Caminar, vivir, compartir...

Durante años muchos viajeros han llevado consigo libretas para apuntar sus vivencias, hallazgos, descubrimientos, curiosidades...Va aquí una de ellas para consignar los apuntes al vuelo en este viajar por la vida y la educación.

Al andar se va haciendo el camino y uno lo siente y lo piensa y lo quiere compartir...

Estas notas brotan de lo que va pasando por mente y corazón en el auto, en la charla, al leer o mirar multimedia. Y se convierten en un espacio de convergencia entre los amigos, quienes también aquí pueden compartir sus Notas en el camino.

lunes, 23 de marzo de 2009

DE CRISIS Y CAMBIOS DE ESCUELA

Este texto lo escribí como artículo para el periódico poblano Síntesis, aparecerá en la semana del 23 al 27 de marzo.


En nota publicada en El Universal el 23 de marzo próximo pasado, se advierte de uno de los efectos de la crisis, que ya viene en camino: la movilidad escolar que será provocada por la falta de dinero en los hogares.

Según allí se consigna, distintos actores de la sociedad señalan que posiblemente entre un treinta y cincuenta por ciento de familias que pagan por la educación tienen ya que negociar con las escuelas a las que asisten sus hijos las formas en las que cubrirán sus compromisos de pago.

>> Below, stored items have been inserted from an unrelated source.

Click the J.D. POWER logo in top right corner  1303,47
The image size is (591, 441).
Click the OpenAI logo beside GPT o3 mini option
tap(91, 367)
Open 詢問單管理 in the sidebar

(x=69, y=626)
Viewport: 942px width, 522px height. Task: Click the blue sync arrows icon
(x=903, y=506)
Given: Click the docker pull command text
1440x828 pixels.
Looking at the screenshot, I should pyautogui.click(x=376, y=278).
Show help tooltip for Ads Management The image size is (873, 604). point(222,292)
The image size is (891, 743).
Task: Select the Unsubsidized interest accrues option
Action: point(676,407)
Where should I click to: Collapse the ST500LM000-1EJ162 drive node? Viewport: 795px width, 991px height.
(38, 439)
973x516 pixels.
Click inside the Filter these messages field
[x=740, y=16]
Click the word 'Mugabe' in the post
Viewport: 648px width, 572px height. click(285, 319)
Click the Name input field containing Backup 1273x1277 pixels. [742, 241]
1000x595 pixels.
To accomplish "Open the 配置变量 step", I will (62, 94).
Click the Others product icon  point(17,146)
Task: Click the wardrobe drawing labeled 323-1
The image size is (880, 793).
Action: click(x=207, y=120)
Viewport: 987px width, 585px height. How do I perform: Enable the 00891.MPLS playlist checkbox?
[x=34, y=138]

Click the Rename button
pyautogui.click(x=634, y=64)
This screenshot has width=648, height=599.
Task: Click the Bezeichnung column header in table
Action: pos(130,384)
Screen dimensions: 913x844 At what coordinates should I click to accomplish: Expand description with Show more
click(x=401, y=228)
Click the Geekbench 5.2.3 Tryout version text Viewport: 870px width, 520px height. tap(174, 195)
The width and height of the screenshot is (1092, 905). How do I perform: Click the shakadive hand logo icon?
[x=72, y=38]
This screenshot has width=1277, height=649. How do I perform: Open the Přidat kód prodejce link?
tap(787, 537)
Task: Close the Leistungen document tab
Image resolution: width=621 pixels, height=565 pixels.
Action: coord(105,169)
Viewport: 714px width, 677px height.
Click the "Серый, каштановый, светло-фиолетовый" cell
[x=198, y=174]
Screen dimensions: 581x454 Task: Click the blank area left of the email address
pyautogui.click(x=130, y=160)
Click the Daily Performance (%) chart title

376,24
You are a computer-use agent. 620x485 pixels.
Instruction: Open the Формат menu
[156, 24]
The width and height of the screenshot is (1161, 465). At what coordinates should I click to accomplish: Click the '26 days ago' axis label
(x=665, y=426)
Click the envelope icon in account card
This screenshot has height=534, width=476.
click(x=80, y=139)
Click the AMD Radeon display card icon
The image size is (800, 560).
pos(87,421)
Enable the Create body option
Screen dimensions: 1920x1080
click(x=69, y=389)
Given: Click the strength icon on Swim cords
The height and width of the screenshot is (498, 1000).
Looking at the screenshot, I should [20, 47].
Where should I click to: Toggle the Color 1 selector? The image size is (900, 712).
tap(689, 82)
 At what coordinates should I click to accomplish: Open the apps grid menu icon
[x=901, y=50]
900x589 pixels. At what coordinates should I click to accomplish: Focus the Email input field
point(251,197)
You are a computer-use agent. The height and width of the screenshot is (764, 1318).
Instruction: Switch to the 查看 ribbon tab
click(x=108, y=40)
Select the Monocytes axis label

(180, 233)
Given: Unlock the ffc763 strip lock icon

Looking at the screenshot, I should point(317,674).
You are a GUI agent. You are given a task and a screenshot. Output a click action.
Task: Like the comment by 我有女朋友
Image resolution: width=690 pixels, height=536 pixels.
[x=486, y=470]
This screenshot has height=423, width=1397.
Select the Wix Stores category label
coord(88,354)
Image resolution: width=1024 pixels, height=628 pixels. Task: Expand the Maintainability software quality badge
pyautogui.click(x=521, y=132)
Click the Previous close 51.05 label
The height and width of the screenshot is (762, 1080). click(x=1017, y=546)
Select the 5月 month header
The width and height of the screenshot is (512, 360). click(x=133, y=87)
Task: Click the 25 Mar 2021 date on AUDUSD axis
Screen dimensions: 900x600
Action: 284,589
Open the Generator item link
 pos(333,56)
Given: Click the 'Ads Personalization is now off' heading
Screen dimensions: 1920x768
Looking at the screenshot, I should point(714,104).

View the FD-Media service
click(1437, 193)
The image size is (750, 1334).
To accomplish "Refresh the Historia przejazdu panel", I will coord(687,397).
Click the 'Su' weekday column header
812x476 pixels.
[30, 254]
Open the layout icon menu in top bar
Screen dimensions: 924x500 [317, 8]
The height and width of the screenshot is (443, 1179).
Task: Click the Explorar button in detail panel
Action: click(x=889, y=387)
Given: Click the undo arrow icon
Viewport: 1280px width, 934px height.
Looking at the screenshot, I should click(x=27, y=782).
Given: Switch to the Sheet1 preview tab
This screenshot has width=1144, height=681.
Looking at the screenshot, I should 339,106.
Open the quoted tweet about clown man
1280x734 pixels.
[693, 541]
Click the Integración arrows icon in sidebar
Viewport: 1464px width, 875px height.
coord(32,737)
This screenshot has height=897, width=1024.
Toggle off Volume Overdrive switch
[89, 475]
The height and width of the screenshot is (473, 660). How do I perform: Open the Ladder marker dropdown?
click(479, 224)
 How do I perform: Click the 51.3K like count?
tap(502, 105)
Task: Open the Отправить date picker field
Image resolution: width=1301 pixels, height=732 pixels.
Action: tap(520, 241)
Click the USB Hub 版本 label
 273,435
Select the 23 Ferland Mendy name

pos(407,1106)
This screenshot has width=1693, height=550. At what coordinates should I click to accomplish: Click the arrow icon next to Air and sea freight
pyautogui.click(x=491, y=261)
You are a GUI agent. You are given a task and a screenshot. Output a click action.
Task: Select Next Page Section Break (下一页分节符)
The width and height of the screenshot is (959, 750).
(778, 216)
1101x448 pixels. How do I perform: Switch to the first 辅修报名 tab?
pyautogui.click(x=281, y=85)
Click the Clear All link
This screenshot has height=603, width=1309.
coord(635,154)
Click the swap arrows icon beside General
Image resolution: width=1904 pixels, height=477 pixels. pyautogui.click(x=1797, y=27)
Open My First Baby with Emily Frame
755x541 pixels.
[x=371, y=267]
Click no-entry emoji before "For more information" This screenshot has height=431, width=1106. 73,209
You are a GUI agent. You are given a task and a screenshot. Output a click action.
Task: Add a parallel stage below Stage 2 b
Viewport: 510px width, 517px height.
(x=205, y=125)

Para los meses de julio y agosto –presumiblemente- habrá un éxodo de las escuelas de mayor al menor costo de colegiatura e inscripción. Tal vez la matrícula en escuelas públicas aumentaría un diez por ciento.

Este fenómeno sucedió en la crisis del ’95: y es que cuando es tiempo de austeridad, hay que hacer lo que se debe, aunque no sea de mucho agrado. Me parece que no está de más, para situaciones como éstas, que quien deba hacer un movimiento de escuela tenga en cuenta algo más que el costo mensual cuando se decida por una nueva oferta educativa.

El resultado de la prueba PISA, aplicada a alumnos de bachillerato de países de la Organización para la Cooperación y el Desarrollo Económicos (OCDE) 2006 llama fuertemente la atención en contra del mito desarrollado en las décadas finales del siglo pasado: que la educación privada es mejor que la pública. Partiendo de condiciones socioeconómicas similares, en México los alumnos de bachilleratos oficiales tienen mejores resultados que los de particulares al menos en 21 puntos (Véase el informe PISA sobre México). Por cada buena escuela particular hay varias “patito” en espera de más alumnado.

Si esto es así, habrá que plantearse muy bien si la institución a la que se pretende ingresa tiene condiciones adecuadas para el proceso educativo: número de profesores, calidad de las actividades extracurriculares que ofrecen, infraestructura educativa como laboratorios, bibliotecas, etc., participación en actividades académicas de niveles regionales, estatales; resultados obtenidos en pruebas como enlace o pisa y la forma en la cual prepararon a sus hijos para ellos, los proyectos que hacen los estudiantes y que provocan algún conocimiento.

No menos importante será detectar cuál es la política escolar respecto de los padres de familia, la forma en la cual la escuela se hace presente en la comunidad, colonia o barrio en la cual está presente.

Si una institución no puede mostrar toda esa información, seguramente habrá que ponerla de alguna forma bajo sospecha.

De esta forma, la crisis podría ser incluso una posibilidad de crecimiento educativo, lo cual no depende de si la escuela es de pago o no, sino de la calidad que tenga.

1 comentario:

gris dijo...

Mi queridísimo Rafa: ¡Cuánto gusto me da leerte! En tus letras eres tan "tu mismo" que casi te oigo. Gracias por tus ideas y más todavía por los sentimientos y los insomnios que compartes.